• [WORK TO COMPLETE]: Would you transcribe all of the data exactly, down to the last character?

• [RAW DATA]:
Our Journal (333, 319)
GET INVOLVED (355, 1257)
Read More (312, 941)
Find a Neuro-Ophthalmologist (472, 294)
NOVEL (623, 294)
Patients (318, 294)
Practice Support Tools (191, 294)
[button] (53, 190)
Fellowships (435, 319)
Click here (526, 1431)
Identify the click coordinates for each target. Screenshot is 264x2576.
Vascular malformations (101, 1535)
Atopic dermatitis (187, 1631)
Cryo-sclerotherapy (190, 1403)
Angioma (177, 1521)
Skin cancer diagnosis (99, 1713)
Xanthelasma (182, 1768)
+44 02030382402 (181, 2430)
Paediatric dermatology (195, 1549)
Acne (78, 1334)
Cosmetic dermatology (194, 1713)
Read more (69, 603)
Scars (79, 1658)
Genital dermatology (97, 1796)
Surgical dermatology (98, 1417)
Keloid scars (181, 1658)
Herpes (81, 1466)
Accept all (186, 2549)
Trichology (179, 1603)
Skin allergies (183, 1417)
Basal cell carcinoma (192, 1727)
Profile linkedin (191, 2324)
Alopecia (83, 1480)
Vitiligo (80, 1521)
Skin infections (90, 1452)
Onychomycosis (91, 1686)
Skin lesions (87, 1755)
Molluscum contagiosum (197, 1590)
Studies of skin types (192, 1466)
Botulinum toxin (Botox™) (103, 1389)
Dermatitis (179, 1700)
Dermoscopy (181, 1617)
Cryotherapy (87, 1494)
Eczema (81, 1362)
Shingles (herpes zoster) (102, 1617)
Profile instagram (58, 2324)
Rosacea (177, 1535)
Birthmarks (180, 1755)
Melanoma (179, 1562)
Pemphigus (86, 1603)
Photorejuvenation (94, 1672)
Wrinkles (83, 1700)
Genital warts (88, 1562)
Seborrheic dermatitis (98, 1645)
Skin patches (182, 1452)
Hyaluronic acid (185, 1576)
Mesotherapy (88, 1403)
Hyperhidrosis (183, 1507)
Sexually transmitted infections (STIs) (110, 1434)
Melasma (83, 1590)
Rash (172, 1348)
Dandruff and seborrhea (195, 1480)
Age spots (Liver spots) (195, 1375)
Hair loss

• [SOLUTION TO THE EXERCISE]:
Our Journal (333, 319)
GET INVOLVED (355, 1257)
Read More (312, 941)
Find a Neuro-Ophthalmologist (472, 294)
NOVEL (623, 294)
Patients (318, 294)
Practice Support Tools (191, 294)
[button] (53, 190)
Fellowships (435, 319)
Click here (526, 1431)
Identify the click coordinates for each target. Screenshot is 264x2576.
Vascular malformations (101, 1535)
Atopic dermatitis (187, 1631)
Cryo-sclerotherapy (190, 1403)
Angioma (177, 1521)
Skin cancer diagnosis (99, 1713)
Xanthelasma (182, 1768)
+44 02030382402 (181, 2430)
Paediatric dermatology (195, 1549)
Acne (78, 1334)
Cosmetic dermatology (194, 1713)
Read more (69, 603)
Scars (79, 1658)
Genital dermatology (97, 1796)
Surgical dermatology (98, 1417)
Keloid scars (181, 1658)
Herpes (81, 1466)
Accept all (186, 2549)
Trichology (179, 1603)
Skin allergies (183, 1417)
Basal cell carcinoma (192, 1727)
Profile linkedin (191, 2324)
Alopecia (83, 1480)
Vitiligo (80, 1521)
Skin infections (90, 1452)
Onychomycosis (91, 1686)
Skin lesions (87, 1755)
Molluscum contagiosum (197, 1590)
Studies of skin types (192, 1466)
Botulinum toxin (Botox™) (103, 1389)
Dermatitis (179, 1700)
Dermoscopy (181, 1617)
Cryotherapy (87, 1494)
Eczema (81, 1362)
Shingles (herpes zoster) (102, 1617)
Profile instagram (58, 2324)
Rosacea (177, 1535)
Birthmarks (180, 1755)
Melanoma (179, 1562)
Pemphigus (86, 1603)
Photorejuvenation (94, 1672)
Wrinkles (83, 1700)
Genital warts (88, 1562)
Seborrheic dermatitis (98, 1645)
Skin patches (182, 1452)
Hyaluronic acid (185, 1576)
Mesotherapy (88, 1403)
Hyperhidrosis (183, 1507)
Sexually transmitted infections (STIs) (110, 1434)
Melasma (83, 1590)
Rash (172, 1348)
Dandruff and seborrhea (195, 1480)
Age spots (Liver spots) (195, 1375)
Hair loss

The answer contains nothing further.